Une dette astronomique
A l'époque, «si vous ne suiviez pas les instructions, il risquait de vous arriver quelque chose. Ce n'était pas le genre d'instructions que vous pouviez remettre en cause», a dit M.Cham devant une commission d'enquête, en soulignant que les prêts n'avaient jamais été remboursés.
 
D'un point de vue économique, la vente des reliques de Yahya Jammeh est plus symbolique qu'autre chose. Pas de quoi rembourser une dette représentant jusqu'à 130% du PIB, selon le Fonds Monétaire International qui prévient que le chiffre pourrait être encore plus élevé après l'examen des comptes des entreprises publiques. Malgré tout, avec une croissance de 3,5% et une inflation en baisse, tout n'est pas noir en Gambie.

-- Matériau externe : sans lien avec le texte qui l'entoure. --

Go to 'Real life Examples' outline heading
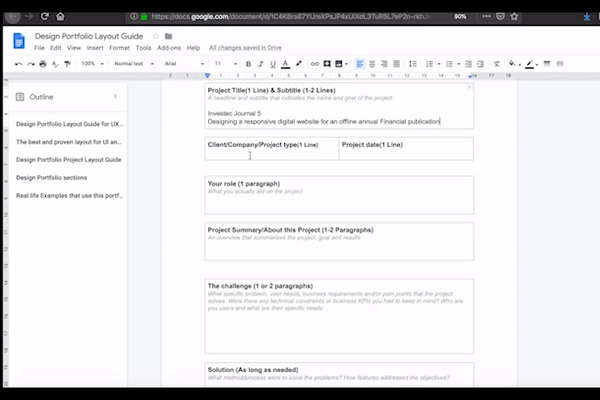Viewport: 600px width, 400px height. tap(68, 195)
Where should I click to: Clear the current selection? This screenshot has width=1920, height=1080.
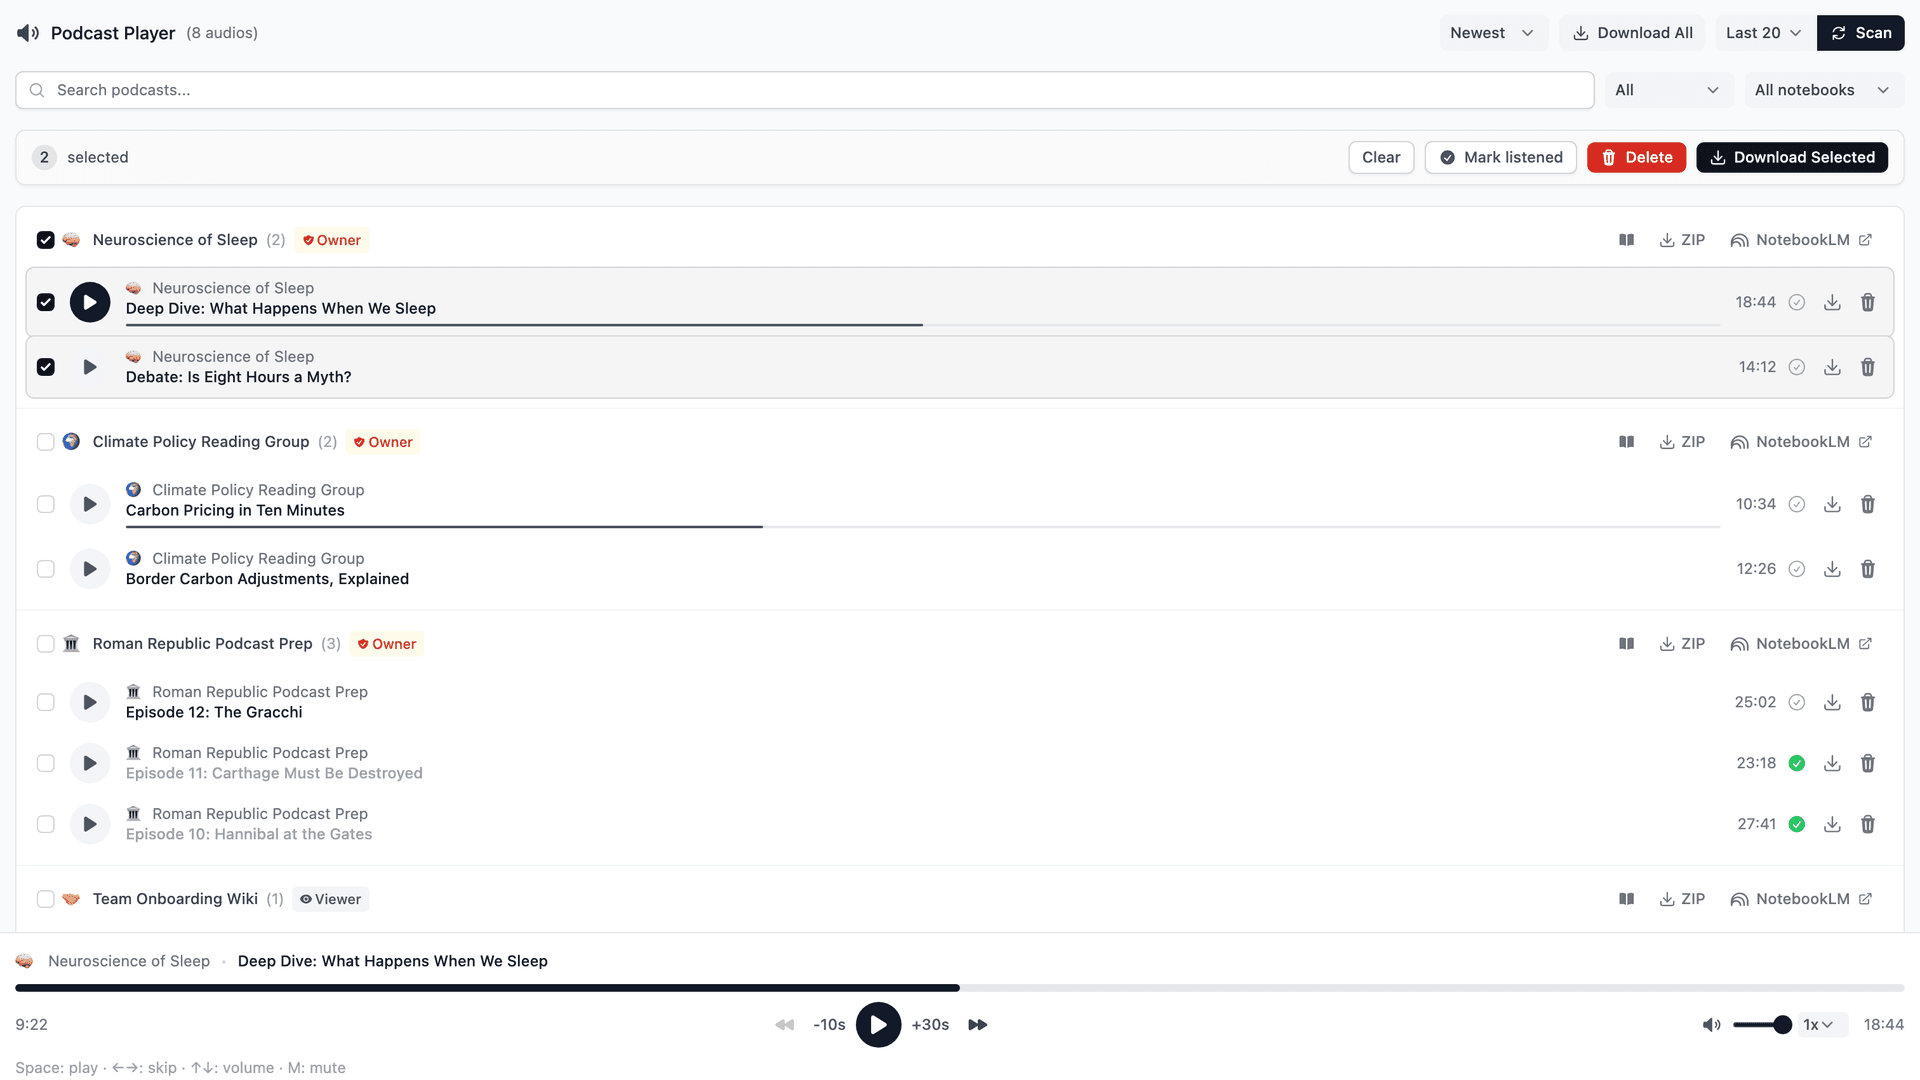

D'un point de vue politique, l'initiative s'analyse comme la volonté d'effacer ce qui a nui au pays et d'ouvrir un nouveau chapitre.

Mais alors, comment comprendre la nomination par le président gambien, le 30 juin 2018, de deux anciens ministres de l'ère Jammeh? Et non des moindres. Celui des Finances et celui des Affaires étrangères nommés aux mêmes fonctions prestigieuses! L'information twittée par la présidence sans explication indiquait que la décision entrait «immédiatement en vigueur».

De son exil, l'ex-président autocrate a dû savourer l'événement.